>>>>
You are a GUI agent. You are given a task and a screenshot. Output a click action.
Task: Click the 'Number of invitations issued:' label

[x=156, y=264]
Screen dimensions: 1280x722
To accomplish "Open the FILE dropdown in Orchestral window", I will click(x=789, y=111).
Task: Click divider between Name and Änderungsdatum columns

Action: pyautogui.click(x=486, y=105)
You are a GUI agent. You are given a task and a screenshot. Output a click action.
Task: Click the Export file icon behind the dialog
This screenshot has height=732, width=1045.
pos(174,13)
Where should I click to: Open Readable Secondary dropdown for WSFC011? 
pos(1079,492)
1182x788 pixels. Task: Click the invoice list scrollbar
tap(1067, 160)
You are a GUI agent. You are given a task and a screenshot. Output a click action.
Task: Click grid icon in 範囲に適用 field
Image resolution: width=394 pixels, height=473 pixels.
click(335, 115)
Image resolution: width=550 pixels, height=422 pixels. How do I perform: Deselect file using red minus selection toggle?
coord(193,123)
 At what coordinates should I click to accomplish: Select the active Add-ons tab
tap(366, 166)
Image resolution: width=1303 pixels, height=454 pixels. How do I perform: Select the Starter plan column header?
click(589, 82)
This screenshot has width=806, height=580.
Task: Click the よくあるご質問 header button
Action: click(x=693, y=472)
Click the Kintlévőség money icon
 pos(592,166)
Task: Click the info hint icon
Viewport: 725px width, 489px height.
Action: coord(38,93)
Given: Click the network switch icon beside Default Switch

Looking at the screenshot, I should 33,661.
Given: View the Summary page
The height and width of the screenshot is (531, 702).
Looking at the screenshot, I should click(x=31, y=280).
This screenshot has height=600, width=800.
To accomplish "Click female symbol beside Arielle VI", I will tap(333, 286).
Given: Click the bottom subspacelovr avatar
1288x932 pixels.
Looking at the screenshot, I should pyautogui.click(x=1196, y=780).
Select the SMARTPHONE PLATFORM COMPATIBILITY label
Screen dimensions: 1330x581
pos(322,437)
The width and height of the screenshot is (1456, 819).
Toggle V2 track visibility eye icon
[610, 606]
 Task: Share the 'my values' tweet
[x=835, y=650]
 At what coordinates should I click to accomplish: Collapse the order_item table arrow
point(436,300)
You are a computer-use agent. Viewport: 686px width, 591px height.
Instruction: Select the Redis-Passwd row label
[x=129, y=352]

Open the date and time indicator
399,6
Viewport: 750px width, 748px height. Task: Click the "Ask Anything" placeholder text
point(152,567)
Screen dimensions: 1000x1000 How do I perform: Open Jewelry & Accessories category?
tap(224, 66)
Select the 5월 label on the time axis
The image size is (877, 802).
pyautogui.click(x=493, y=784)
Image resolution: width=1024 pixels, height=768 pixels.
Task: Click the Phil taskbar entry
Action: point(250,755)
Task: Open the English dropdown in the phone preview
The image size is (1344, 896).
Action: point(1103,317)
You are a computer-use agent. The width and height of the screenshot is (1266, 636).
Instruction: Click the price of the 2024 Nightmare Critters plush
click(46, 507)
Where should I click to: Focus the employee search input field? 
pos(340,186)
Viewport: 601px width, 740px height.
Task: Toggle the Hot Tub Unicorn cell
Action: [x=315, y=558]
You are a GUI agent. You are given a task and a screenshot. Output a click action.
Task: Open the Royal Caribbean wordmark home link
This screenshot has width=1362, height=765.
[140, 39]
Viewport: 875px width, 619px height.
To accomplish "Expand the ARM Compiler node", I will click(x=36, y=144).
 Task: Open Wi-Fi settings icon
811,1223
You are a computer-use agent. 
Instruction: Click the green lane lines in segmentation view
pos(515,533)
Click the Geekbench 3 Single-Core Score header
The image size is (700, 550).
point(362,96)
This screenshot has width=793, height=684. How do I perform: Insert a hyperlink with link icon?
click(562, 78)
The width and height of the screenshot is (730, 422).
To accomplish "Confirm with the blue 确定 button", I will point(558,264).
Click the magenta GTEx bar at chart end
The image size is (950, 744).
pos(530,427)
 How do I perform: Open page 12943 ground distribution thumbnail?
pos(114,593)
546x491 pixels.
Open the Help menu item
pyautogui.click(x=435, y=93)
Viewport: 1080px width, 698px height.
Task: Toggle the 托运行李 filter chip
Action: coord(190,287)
<<<<
### [INSTRUCTIONS FOR THE TASK]
All of the entries need to be given again, word for word.

### [SOLUTION FOR THIS PROBLEM]
You are a GUI agent. You are given a task and a screenshot. Output a click action.
Task: Click the 'Number of invitations issued:' label

[x=156, y=264]
Screen dimensions: 1280x722
To accomplish "Open the FILE dropdown in Orchestral window", I will click(x=789, y=111).
Task: Click divider between Name and Änderungsdatum columns

Action: pyautogui.click(x=486, y=105)
You are a GUI agent. You are given a task and a screenshot. Output a click action.
Task: Click the Export file icon behind the dialog
This screenshot has height=732, width=1045.
pos(174,13)
Where should I click to: Open Readable Secondary dropdown for WSFC011? 
pos(1079,492)
1182x788 pixels. Task: Click the invoice list scrollbar
tap(1067, 160)
You are a GUI agent. You are given a task and a screenshot. Output a click action.
Task: Click grid icon in 範囲に適用 field
Image resolution: width=394 pixels, height=473 pixels.
click(335, 115)
Image resolution: width=550 pixels, height=422 pixels. How do I perform: Deselect file using red minus selection toggle?
coord(193,123)
 At what coordinates should I click to accomplish: Select the active Add-ons tab
tap(366, 166)
Image resolution: width=1303 pixels, height=454 pixels. How do I perform: Select the Starter plan column header?
click(589, 82)
This screenshot has width=806, height=580.
Task: Click the よくあるご質問 header button
Action: click(x=693, y=472)
Click the Kintlévőség money icon
 pos(592,166)
Task: Click the info hint icon
Viewport: 725px width, 489px height.
Action: coord(38,93)
Given: Click the network switch icon beside Default Switch

Looking at the screenshot, I should 33,661.
Given: View the Summary page
The height and width of the screenshot is (531, 702).
Looking at the screenshot, I should click(x=31, y=280).
This screenshot has height=600, width=800.
To accomplish "Click female symbol beside Arielle VI", I will tap(333, 286).
Given: Click the bottom subspacelovr avatar
1288x932 pixels.
Looking at the screenshot, I should pyautogui.click(x=1196, y=780).
Select the SMARTPHONE PLATFORM COMPATIBILITY label
Screen dimensions: 1330x581
pos(322,437)
The width and height of the screenshot is (1456, 819).
Toggle V2 track visibility eye icon
[610, 606]
 Task: Share the 'my values' tweet
[x=835, y=650]
 At what coordinates should I click to accomplish: Collapse the order_item table arrow
point(436,300)
You are a computer-use agent. Viewport: 686px width, 591px height.
Instruction: Select the Redis-Passwd row label
[x=129, y=352]

Open the date and time indicator
399,6
Viewport: 750px width, 748px height. Task: Click the "Ask Anything" placeholder text
point(152,567)
Screen dimensions: 1000x1000 How do I perform: Open Jewelry & Accessories category?
tap(224, 66)
Select the 5월 label on the time axis
The image size is (877, 802).
pyautogui.click(x=493, y=784)
Image resolution: width=1024 pixels, height=768 pixels.
Task: Click the Phil taskbar entry
Action: point(250,755)
Task: Open the English dropdown in the phone preview
The image size is (1344, 896).
Action: point(1103,317)
You are a computer-use agent. The width and height of the screenshot is (1266, 636).
Instruction: Click the price of the 2024 Nightmare Critters plush
click(46, 507)
Where should I click to: Focus the employee search input field? 
pos(340,186)
Viewport: 601px width, 740px height.
Task: Toggle the Hot Tub Unicorn cell
Action: [x=315, y=558]
You are a GUI agent. You are given a task and a screenshot. Output a click action.
Task: Open the Royal Caribbean wordmark home link
This screenshot has width=1362, height=765.
[140, 39]
Viewport: 875px width, 619px height.
To accomplish "Expand the ARM Compiler node", I will click(x=36, y=144).
 Task: Open Wi-Fi settings icon
811,1223
You are a computer-use agent. 
Instruction: Click the green lane lines in segmentation view
pos(515,533)
Click the Geekbench 3 Single-Core Score header
The image size is (700, 550).
point(362,96)
This screenshot has width=793, height=684. How do I perform: Insert a hyperlink with link icon?
click(562, 78)
The width and height of the screenshot is (730, 422).
To accomplish "Confirm with the blue 确定 button", I will point(558,264).
Click the magenta GTEx bar at chart end
The image size is (950, 744).
pos(530,427)
 How do I perform: Open page 12943 ground distribution thumbnail?
pos(114,593)
546x491 pixels.
Open the Help menu item
pyautogui.click(x=435, y=93)
Viewport: 1080px width, 698px height.
Task: Toggle the 托运行李 filter chip
Action: coord(190,287)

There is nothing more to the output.